Right to Try: Mission accomplished?


On May 30, 2018, President Trump signed into law the Trickett Wendler, Frank Mongiello, Jordan McLinn, and Matthew Bellina Right to Try Act of 2017, guaranteeing patients with terminal illnesses the right to seek access to investigational drugs which have passed at least phase 1 testing. As he signed the bipartisan-backed bill into law, the president said he believes it will ultimately save “hundreds of thousands” of lives, scoring an apparent win-win-win for the president, for Congress, and for patients. A critical appraisal of the law – and of the supposition that patients will reap great benefit from it – requires that we ask two questions: Does the law degrade measures originally put in place to protect patients, and does it actually improve access to potentially life-saving drugs?

As a hematologist with about 2 decades of experience conducting clinical research involving patients with incurable cancer, I want as many patients as possible to have access to promising new therapies. Clinical trials, as the sole means of determining a candidate drug’s safety and efficacy, are conducted in a systematic fashion, with phase 1 trials focusing predominantly on safety. As any experienced researcher is aware, however, a phase 1 trial only provides a basic sense of a drug’s safety. It would be unimaginable (and unethical) to conduct subsequent phase 2 and 3 trials without including rigorous ongoing monitoring for adverse effects.

Dr. Jeffrey A. Zonder

Dr. Jeffrey A. Zonder

Some critics of the Right to Try law feel that it potentially weakens landmark legislation originally put into place to protect the public from fraudulent and/or dangerous drugs, by permitting access before efficacy and safety is really established. When considering trends in phase 1 trials in oncology, at least, this concern might be tempered. In an analysis of all phase 1 trials originally submitted for presentation at the annual meetings of the American Society of Clinical Oncology between 1991 and 2002 (involving more than 6,000 individual patients being treated with drugs that had not been approved by the Food and Drug Administration at the time of abstract presentation), the treatment-related death rate was only 0.54%.1

A later study evaluating all nonpediatric phase 1 trials sponsored by the National Cancer Institute’s Cancer Therapy Evaluation Program between 2001 and 2012, which included more than 8,300 patients, found the therapy-related death rate to be similarly low – approximately 1%.2

It is distinctly possible that the same drugs used in the analyzed trials would have been more toxic to patients who, for one reason or another, would not have met enrollment criteria. It is impossible to precisely quantify the degree to which risk may be increased under the Right to Try law, but even if it were tripled or quadrupled, compared with these historical expectations, the absolute risk of treatment-related death remains low. It should be noted that the incidence of nonfatal grade 3-4 adverse events in the same analyses was 10%-20% so a similar proportional increase in these events would impact a larger number of patients. Overall, it is difficult to know the degree to which Right to Try impacts the safety of fragile patients with terminal illnesses.
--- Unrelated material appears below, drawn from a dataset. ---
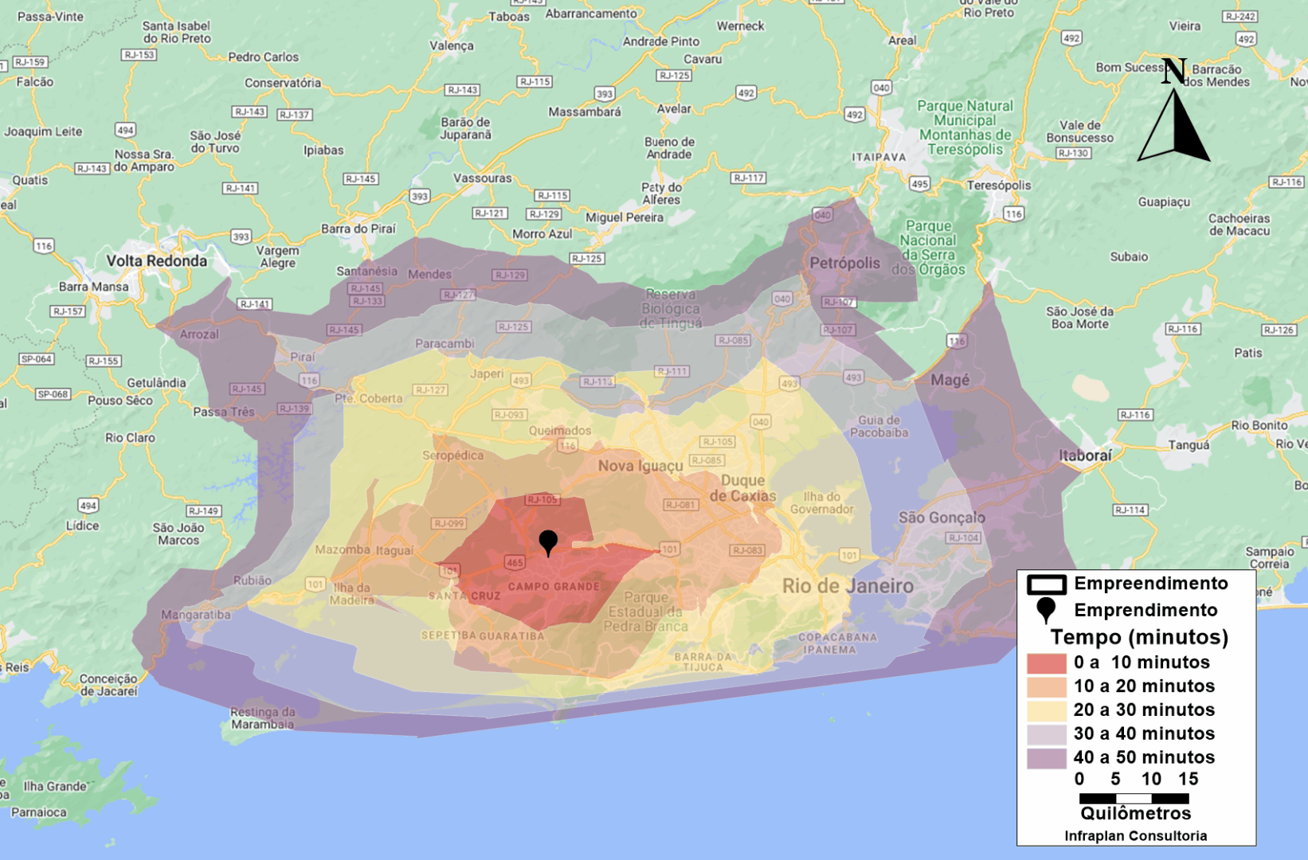Click the Volta Redonda city label
The height and width of the screenshot is (860, 1308).
coord(157,261)
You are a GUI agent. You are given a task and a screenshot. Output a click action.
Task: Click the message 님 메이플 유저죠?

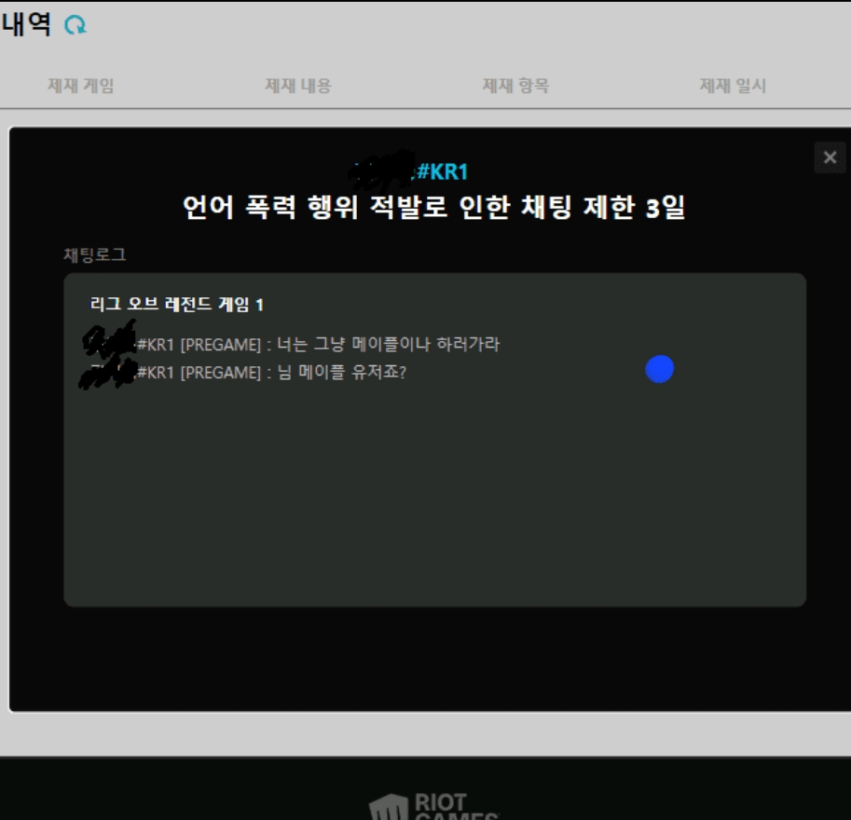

The answer to the second question – Is access to life-saving drugs improved? – is much easier to answer: No.

One reason is that these patients already have the right to seek access to investigational drugs through the FDA’s Expanded Access Program. An overview of the Expanded Access Program reported that approximately 11,000 patients over a period of 10 years submitted requests for access to investigational drugs and that 99% of the requests were granted.3

Proponents of the Right to Try law argue that the new law somehow simplifies the request process, but it is difficult to understand exactly how. Further, in a position paper on the topic of Right to Try policy, Lisa Kearns and Alison Bateman-House, PhD, of New York University, wrote, “In the more than 2½ years since the first [individual state right to try] law was signed, there have been no documented cases of anyone receiving access, because of a right to try law, to an experimental product that would not have been available via the FDA’s Expanded Access Program.”4

Finally, and most importantly, neither the existing Expanded Access Program nor the newly enacted Right to Try law require that pharmaceutical companies actually provide the requested drugs. Industry leaders, in testimony before Congress, have cited patient safety, costs, drug supply, and negative impact on existing clinical trial accrual as reasons pharmaceutical companies commonly deny requests for access to investigational products.

The bottom line is that the Right to Try law really lacks teeth. Despite the favorable optics for the president and Congress, it is virtually certain that Right to Try will never save hundreds of thousands of lives, and the suggestion that it will is either disingenuous or uninformed. Hopefully, though, Congress’s passage of Right to Try is indicative of a more general interest in bipartisan cooperation to improve access to affordable, high-quality health care.